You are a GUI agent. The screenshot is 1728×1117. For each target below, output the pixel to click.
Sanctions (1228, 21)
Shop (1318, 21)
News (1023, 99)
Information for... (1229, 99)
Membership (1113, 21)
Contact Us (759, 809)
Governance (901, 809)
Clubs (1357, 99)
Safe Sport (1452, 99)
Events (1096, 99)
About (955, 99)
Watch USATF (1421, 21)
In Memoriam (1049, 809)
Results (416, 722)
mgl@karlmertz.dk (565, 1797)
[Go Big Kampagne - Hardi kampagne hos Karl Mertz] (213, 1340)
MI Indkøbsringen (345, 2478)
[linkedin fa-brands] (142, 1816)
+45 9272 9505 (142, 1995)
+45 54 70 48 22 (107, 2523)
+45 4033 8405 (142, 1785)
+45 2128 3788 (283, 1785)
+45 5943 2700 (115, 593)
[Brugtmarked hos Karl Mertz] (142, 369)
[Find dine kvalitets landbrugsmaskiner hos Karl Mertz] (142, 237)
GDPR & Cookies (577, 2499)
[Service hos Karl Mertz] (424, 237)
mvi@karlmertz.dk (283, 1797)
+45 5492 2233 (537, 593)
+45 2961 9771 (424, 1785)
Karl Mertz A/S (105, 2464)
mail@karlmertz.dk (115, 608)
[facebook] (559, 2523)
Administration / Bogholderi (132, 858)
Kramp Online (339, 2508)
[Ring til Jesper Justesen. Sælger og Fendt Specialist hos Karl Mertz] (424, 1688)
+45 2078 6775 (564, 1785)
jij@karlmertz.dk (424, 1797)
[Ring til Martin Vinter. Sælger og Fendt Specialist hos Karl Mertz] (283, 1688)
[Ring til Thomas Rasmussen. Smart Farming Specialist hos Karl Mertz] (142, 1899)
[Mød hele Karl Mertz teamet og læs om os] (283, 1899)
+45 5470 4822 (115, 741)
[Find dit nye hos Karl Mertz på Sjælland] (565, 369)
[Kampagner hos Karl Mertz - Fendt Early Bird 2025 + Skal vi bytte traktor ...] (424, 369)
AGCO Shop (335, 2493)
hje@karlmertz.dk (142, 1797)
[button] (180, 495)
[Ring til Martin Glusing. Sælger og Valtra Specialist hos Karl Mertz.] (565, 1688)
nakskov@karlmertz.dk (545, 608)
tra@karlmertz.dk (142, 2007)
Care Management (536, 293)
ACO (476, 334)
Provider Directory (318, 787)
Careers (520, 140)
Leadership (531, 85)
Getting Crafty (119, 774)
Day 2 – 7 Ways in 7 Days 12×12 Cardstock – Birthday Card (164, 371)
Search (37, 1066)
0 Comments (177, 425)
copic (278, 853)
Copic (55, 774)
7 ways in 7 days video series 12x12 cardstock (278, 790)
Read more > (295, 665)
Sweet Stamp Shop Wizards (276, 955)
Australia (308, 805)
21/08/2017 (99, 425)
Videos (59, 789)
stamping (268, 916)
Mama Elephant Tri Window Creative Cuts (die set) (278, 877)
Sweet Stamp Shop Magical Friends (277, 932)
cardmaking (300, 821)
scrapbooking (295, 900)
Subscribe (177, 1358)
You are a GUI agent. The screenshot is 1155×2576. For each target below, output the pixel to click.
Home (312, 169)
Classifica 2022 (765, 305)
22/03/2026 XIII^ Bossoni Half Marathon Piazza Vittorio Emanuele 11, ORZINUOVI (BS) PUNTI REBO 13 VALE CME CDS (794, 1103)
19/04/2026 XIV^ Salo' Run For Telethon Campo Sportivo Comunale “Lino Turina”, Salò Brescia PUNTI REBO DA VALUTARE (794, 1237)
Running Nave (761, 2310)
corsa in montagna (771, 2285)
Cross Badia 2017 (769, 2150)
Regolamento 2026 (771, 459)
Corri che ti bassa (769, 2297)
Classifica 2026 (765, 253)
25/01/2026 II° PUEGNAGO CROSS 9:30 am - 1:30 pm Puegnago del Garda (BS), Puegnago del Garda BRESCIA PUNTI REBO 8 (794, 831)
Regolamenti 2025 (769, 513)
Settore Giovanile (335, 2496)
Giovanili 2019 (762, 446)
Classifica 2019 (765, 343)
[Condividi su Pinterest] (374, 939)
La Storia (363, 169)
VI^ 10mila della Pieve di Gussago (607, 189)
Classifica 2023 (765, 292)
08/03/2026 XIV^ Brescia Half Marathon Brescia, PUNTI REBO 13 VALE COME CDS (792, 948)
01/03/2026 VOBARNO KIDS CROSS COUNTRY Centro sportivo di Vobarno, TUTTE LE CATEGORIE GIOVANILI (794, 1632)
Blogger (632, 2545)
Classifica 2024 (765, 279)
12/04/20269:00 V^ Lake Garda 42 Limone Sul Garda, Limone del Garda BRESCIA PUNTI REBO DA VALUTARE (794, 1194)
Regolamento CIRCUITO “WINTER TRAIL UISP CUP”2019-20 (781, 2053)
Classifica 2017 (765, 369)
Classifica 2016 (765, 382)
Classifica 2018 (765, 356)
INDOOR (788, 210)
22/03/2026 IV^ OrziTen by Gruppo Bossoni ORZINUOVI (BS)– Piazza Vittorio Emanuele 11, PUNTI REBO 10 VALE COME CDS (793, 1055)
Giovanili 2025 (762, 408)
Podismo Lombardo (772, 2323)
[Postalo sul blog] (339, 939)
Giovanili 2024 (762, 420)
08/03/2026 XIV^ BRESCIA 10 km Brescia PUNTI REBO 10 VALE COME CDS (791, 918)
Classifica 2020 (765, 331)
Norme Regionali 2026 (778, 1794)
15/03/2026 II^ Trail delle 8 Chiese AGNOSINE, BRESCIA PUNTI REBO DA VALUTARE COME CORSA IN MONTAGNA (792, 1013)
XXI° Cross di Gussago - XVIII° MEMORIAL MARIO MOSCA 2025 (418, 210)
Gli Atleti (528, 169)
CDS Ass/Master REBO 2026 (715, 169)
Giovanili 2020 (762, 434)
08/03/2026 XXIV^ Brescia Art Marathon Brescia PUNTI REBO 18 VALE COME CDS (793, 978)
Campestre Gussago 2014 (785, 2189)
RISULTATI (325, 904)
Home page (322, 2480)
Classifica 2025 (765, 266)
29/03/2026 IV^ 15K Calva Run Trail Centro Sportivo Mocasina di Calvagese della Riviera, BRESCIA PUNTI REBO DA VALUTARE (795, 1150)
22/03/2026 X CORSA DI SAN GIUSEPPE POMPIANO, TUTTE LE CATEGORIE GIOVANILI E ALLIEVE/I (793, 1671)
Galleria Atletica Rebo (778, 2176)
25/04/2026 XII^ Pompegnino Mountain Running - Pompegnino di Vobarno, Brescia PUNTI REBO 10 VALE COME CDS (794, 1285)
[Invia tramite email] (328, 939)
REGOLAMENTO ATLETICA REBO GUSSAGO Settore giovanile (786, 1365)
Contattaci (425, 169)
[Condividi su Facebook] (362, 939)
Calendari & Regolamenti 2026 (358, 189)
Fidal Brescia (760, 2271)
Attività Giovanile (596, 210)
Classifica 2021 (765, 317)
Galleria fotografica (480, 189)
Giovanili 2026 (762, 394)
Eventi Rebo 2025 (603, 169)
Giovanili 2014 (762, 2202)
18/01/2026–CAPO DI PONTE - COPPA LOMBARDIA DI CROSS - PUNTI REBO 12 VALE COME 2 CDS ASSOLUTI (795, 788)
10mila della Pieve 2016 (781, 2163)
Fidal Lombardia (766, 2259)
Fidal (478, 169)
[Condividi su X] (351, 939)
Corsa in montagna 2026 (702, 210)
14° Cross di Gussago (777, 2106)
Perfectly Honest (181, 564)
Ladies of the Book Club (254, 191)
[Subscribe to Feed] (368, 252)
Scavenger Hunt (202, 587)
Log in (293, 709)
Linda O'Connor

* Task to complete *
Your answer should consist of all lines in the listing above that contain "screenshot".

* Worked solution *
You are a GUI agent. The screenshot is 1728×1117. For each target below, output the pixel to click.
You are a GUI agent. The screenshot is 1155×2576. For each target below, output the pixel to click.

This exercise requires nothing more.